USB Worm: A New Era of Self-Propagating Stealers
A campaign uncovered by Microsoft experts deserves special attention. It involves malware that spreads via USB drives using hidden Windows shortcuts. The infection mechanism is frighteningly elegant: the victim opens a modified .LNK file on a flash drive, after which the worm contacts a command server in the .onion domain zone and downloads the main payload.
The malware doesn't just steal data—it disguises itself as user documents, hiding originals and replacing them with its own copies. Every time the victim tries to open a work file, the virus reactivates. To spread, the worm creates a task in the Windows Task Scheduler that monitors the connection of new USB drives and instantly copies itself onto them.

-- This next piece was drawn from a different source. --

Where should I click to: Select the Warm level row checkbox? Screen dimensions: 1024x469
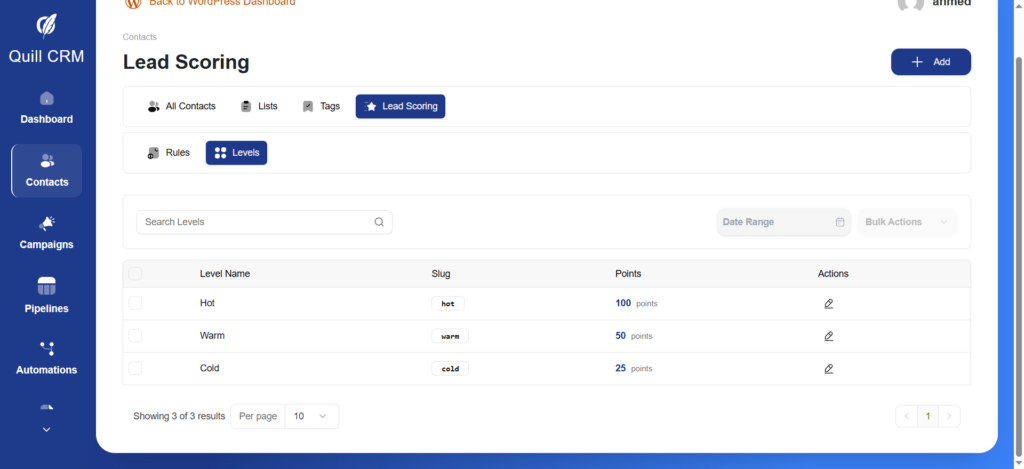(136, 336)
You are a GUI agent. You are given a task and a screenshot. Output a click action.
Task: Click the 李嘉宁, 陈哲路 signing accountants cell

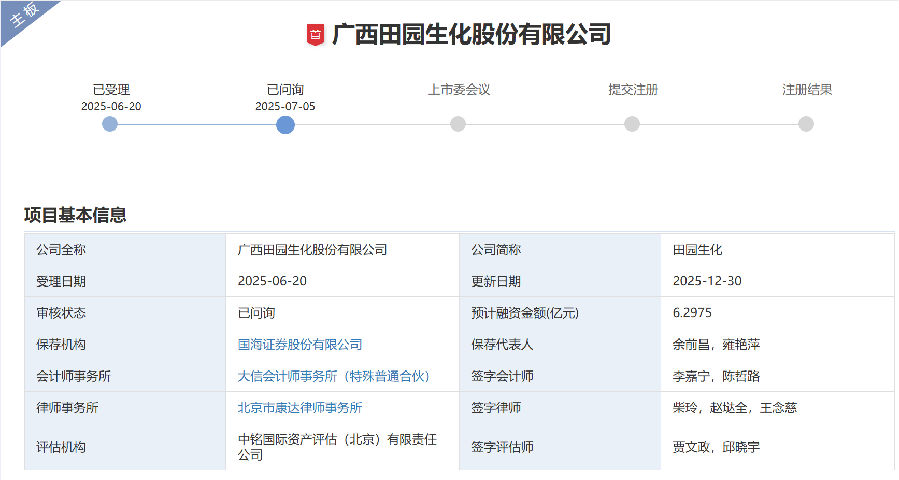717,376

Its primary target is crypto wallets. The malware monitors the clipboard every half second, searching for BIP39 seed phrases (12 and 24 words) and wallet addresses for Bitcoin, Ethereum, Tron, and Monero. Upon detection, it replaces the address with the attacker's details. Moreover, the algorithm selects wallets whose initial characters visually match the original, so the victim doesn't notice the substitution. Additionally, every ten seconds, the virus takes five screenshots and sends them to the hackers.
The worm's activity has been recorded at least since February. Key infection indicators include suspicious activity from wscript.exe and cscript.exe processes, unexpected launches of Curl, PowerShell, and cmd.exe, as well as connections to localhost:9050 (Tor's default port).

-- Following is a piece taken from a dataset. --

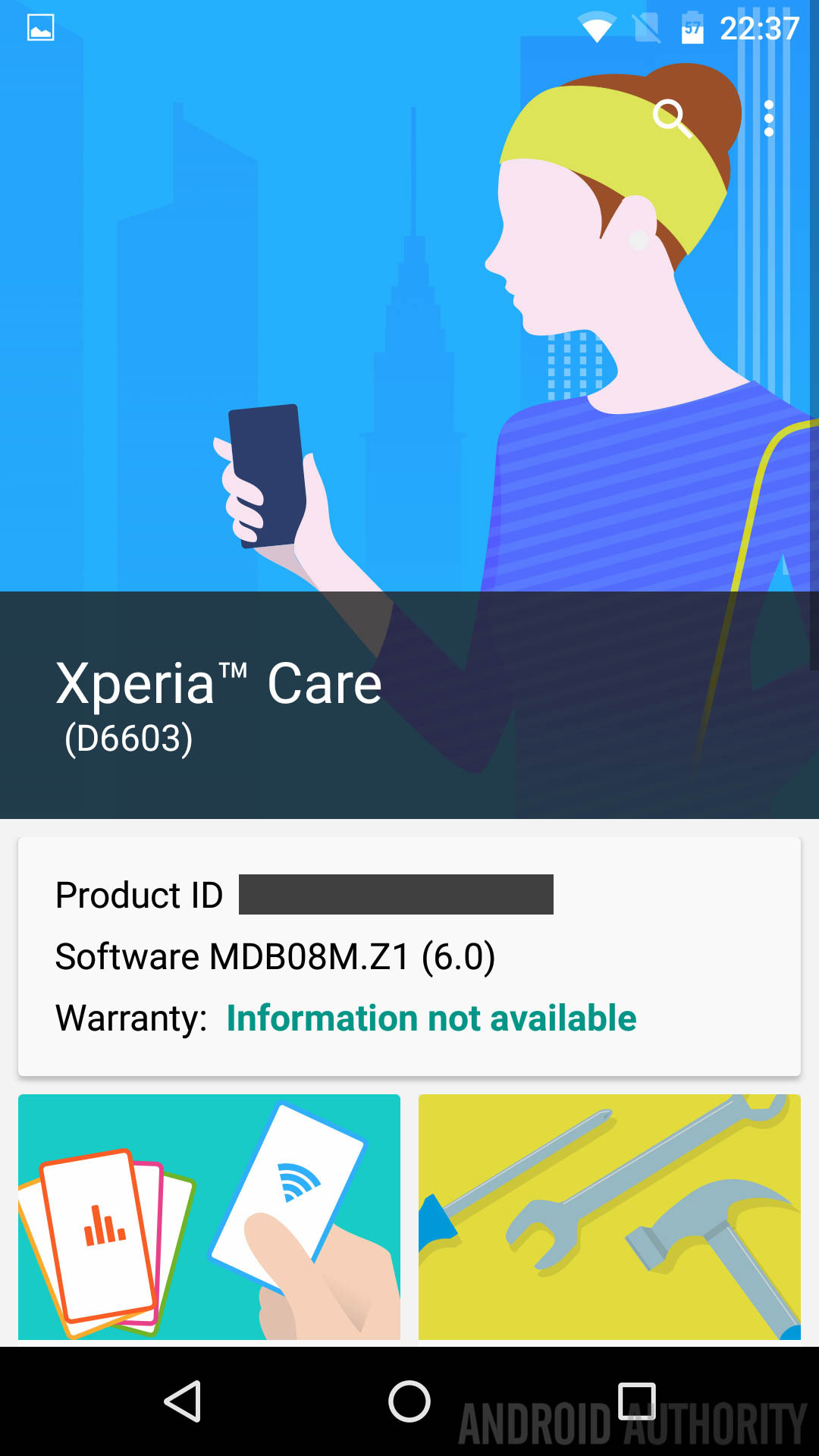The image size is (819, 1456).
Task: Tap the Warranty label
Action: click(131, 1018)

Android Trojan Rokarolla: Full Device Takeover
Zimperium researchers have discovered a new Android trojan, Rokarolla, which is a veritable Swiss Army knife for stealing cryptocurrencies. Its arsenal includes 137 remote commands, allowing it to intercept PIN codes, read and send SMS, manipulate the clipboard, and disable built-in OS protection mechanisms.

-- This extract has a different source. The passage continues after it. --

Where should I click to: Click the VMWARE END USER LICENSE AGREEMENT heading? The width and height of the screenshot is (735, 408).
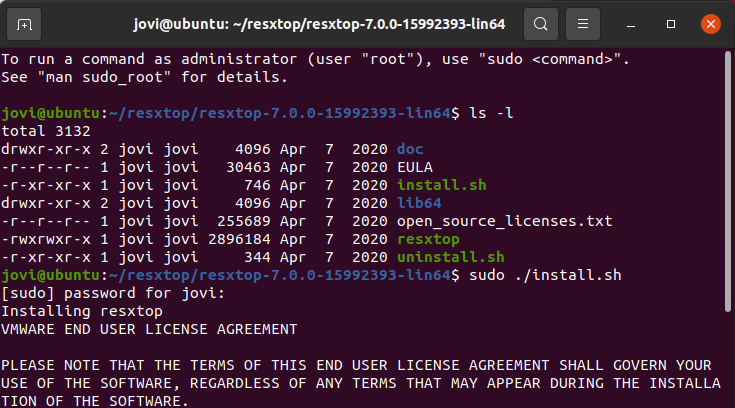[x=149, y=329]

The malware disguises itself as installers for popular apps like TikTok and Google Chrome. In the first stage, it mimics the Google Play Protect system component and uses social engineering to force the user to grant access to "Accessibility Services." This step triggers a chain reaction: the trojan disables the real Play Protect, downloads fake HTML authorization pages for crypto wallets, and intercepts all entered data.
Particularly dangerous is the feature that mimics the Android lock screen. This allows the trojan to steal the PIN or pattern lock, giving operators full control over the device even when locked. To bypass 2FA, the malware reads all SMS and can independently send messages, intercepting one-time bank codes. Furthermore, by blocking incoming calls, it prevents bank anti-fraud systems from alerting the victim.
Crypto Clippers and Fake Reputation
A separate mention goes to the campaign distributing crypto clippers through reputation manipulation on GitHub, YouTube, and SourceForge. Attackers have created an entire "reputation economy," using fake accounts to inflate likes, comments, and downloads. On SourceForge, the download counter was artificially boosted to 44,000 using a farm of Android devices. This trend is extremely dangerous: a successfully tested cross-platform inflation scheme could be used for mass distribution of ransomware and more complex info-stealers.
Vulnerability in Beats Studio Buds: Eavesdropping via Bluetooth
Apple has released a firmware update for Beats Studio Buds, fixing the vulnerability CVE-2025-20701. The flaw, discovered by SentinelOne experts, allowed attackers within Bluetooth range to connect to the headphones without the user's knowledge and use the built-in microphone for spying. The problem stemmed from incorrect authorization in the Bluetooth audio SDK from Airoha. In addition to eavesdropping, the attack provided almost complete control over the device, including the ability to intercept trust relationships with previously paired smartphones.
My analysis: This week demonstrates a clear trend toward more complex and multi-vector attacks. The USB worm and Android trojan are not just stealers but full-fledged remote management platforms capable of adapting to the victim's behavior. I recommend all cryptocurrency users immediately update their headphone firmware, disable autorun from USB drives, and critically review granted permissions for mobile apps, especially access to "Accessibility Services."